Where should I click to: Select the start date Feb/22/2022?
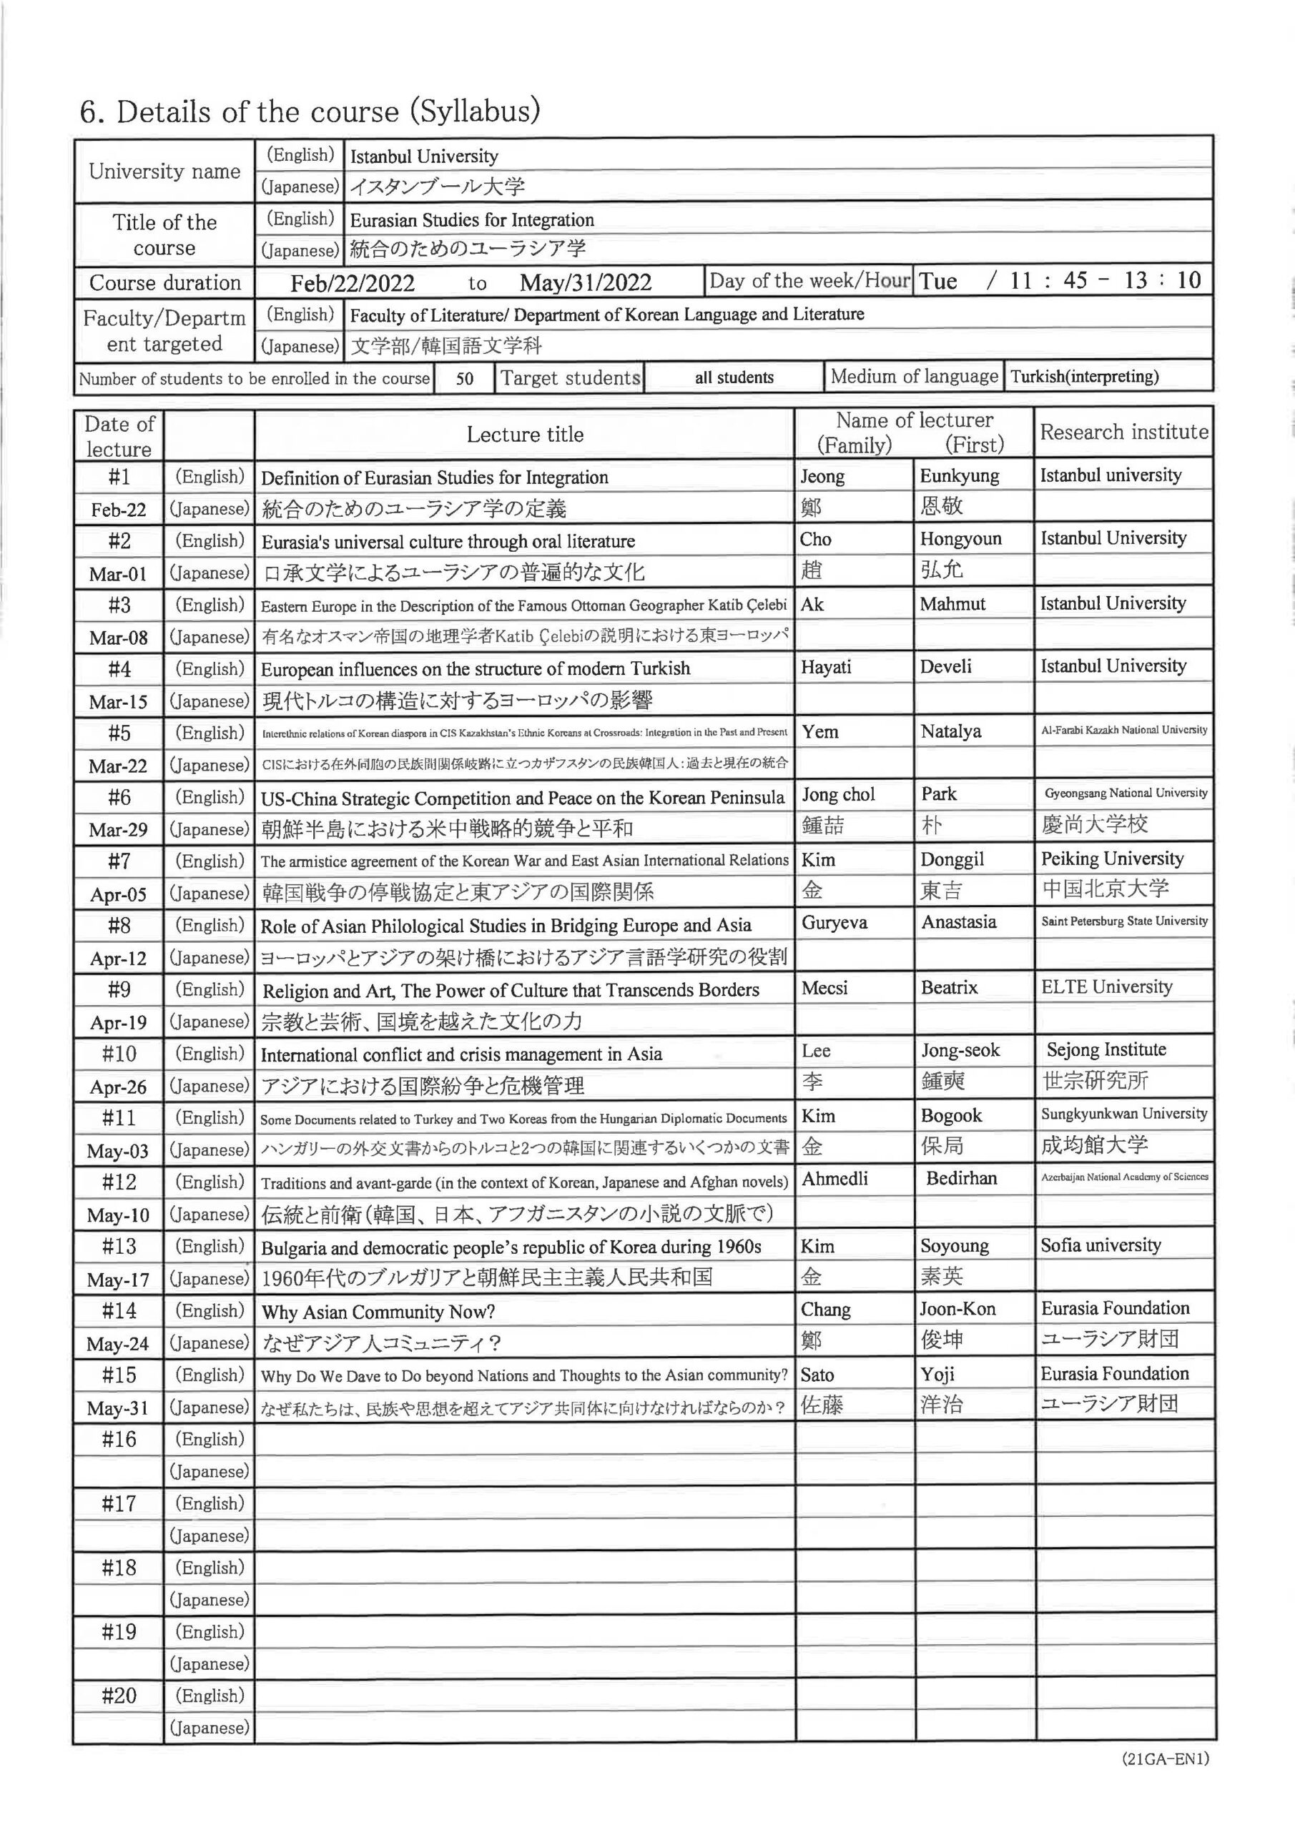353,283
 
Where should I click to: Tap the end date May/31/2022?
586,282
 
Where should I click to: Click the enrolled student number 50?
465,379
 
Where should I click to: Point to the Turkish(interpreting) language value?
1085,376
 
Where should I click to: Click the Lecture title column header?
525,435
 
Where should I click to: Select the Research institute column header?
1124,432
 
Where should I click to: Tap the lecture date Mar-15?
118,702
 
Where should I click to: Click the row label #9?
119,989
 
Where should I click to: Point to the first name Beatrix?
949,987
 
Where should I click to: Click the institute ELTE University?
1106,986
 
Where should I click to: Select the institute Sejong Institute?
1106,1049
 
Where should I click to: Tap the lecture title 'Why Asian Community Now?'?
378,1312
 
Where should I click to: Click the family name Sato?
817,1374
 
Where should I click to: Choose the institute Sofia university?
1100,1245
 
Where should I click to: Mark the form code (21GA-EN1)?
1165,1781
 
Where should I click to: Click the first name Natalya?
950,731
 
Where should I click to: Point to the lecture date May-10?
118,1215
# # # #
● TO BE DONE
Present all of the data above as a numbered list, skipping blank lines and leaving the picture out of your answer.

● EXERCISE OUTPUT
1. Where should I click to: Select the start date Feb/22/2022?
2. 353,283
3. Where should I click to: Tap the end date May/31/2022?
4. 586,282
5. Where should I click to: Click the enrolled student number 50?
6. 465,379
7. Where should I click to: Point to the Turkish(interpreting) language value?
8. 1085,376
9. Where should I click to: Click the Lecture title column header?
10. 525,435
11. Where should I click to: Select the Research institute column header?
12. 1124,432
13. Where should I click to: Tap the lecture date Mar-15?
14. 118,702
15. Where should I click to: Click the row label #9?
16. 119,989
17. Where should I click to: Point to the first name Beatrix?
18. 949,987
19. Where should I click to: Click the institute ELTE University?
20. 1106,986
21. Where should I click to: Select the institute Sejong Institute?
22. 1106,1049
23. Where should I click to: Tap the lecture title 'Why Asian Community Now?'?
24. 378,1312
25. Where should I click to: Click the family name Sato?
26. 817,1374
27. Where should I click to: Choose the institute Sofia university?
28. 1100,1245
29. Where should I click to: Mark the form code (21GA-EN1)?
30. 1165,1781
31. Where should I click to: Click the first name Natalya?
32. 950,731
33. Where should I click to: Point to the lecture date May-10?
34. 118,1215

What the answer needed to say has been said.